* Directions for this task
Give the records below again exactly, and exclude each picture.

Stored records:

════════════════

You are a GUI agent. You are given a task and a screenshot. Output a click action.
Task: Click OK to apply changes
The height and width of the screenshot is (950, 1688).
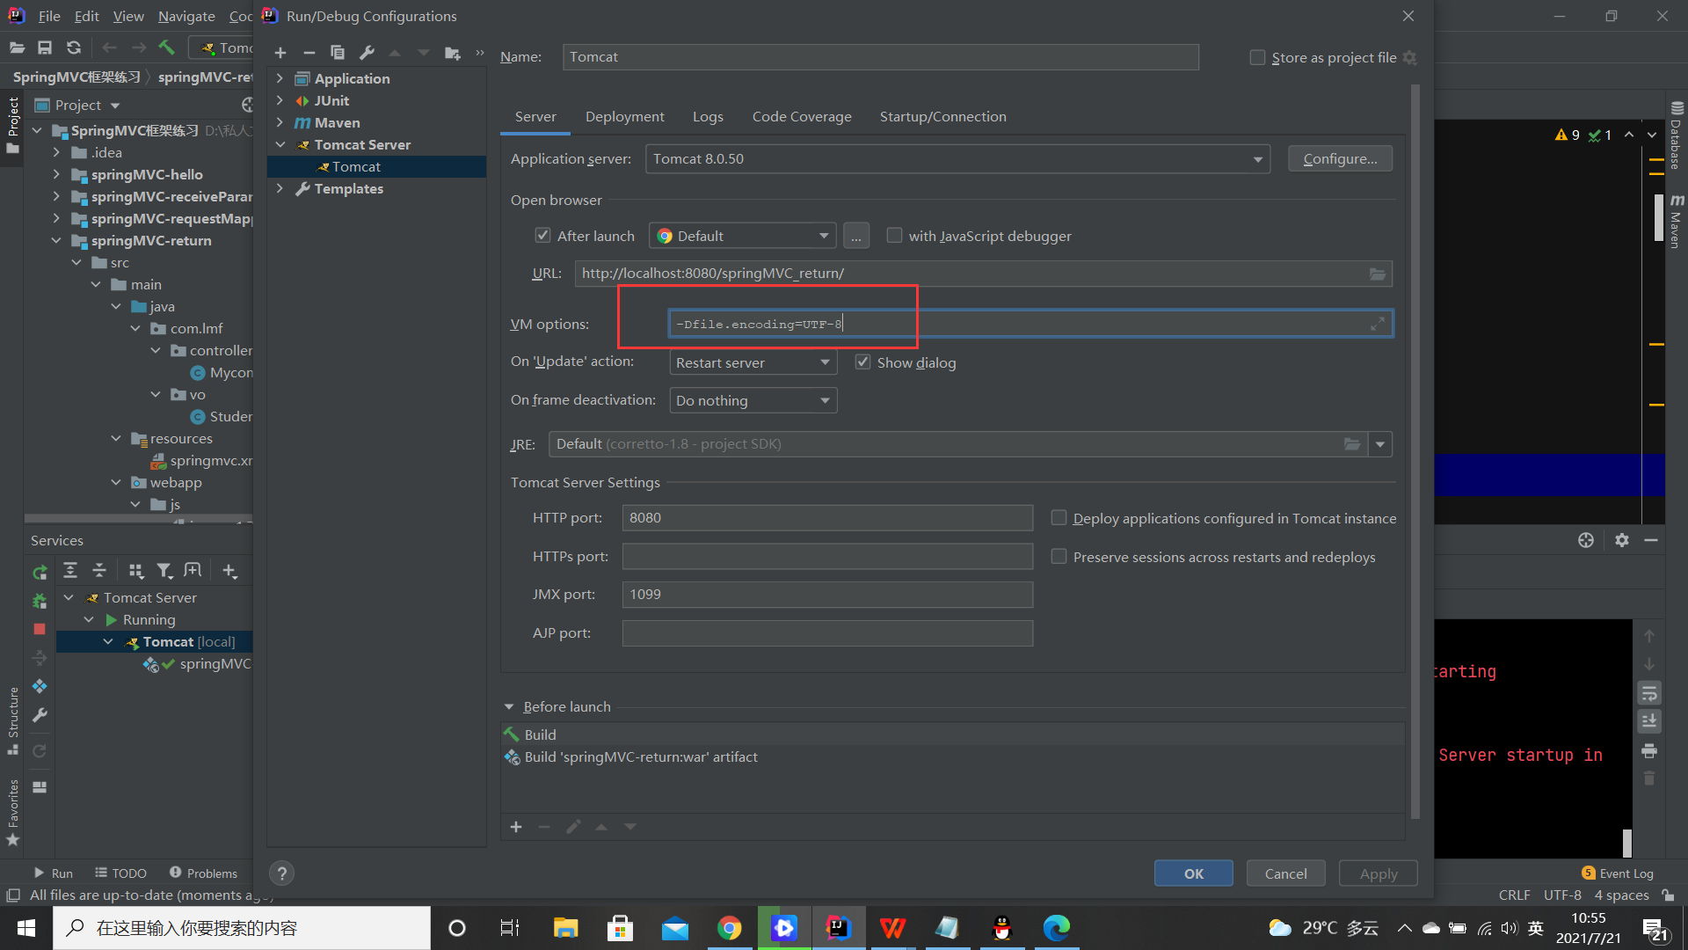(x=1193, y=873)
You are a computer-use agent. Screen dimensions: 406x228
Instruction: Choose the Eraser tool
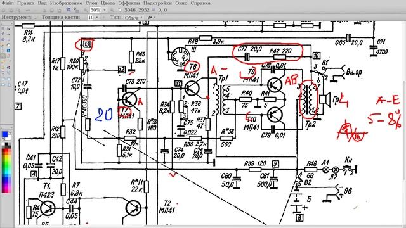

════════════════

* Task output
You are a GUI agent. You are given a task and a screenshot. Output a click action.
Task: Click OK to apply changes
The height and width of the screenshot is (950, 1688).
(x=1193, y=873)
You are a computer-use agent. Screen dimensions: 406x228
Instruction: Choose the Eraser tool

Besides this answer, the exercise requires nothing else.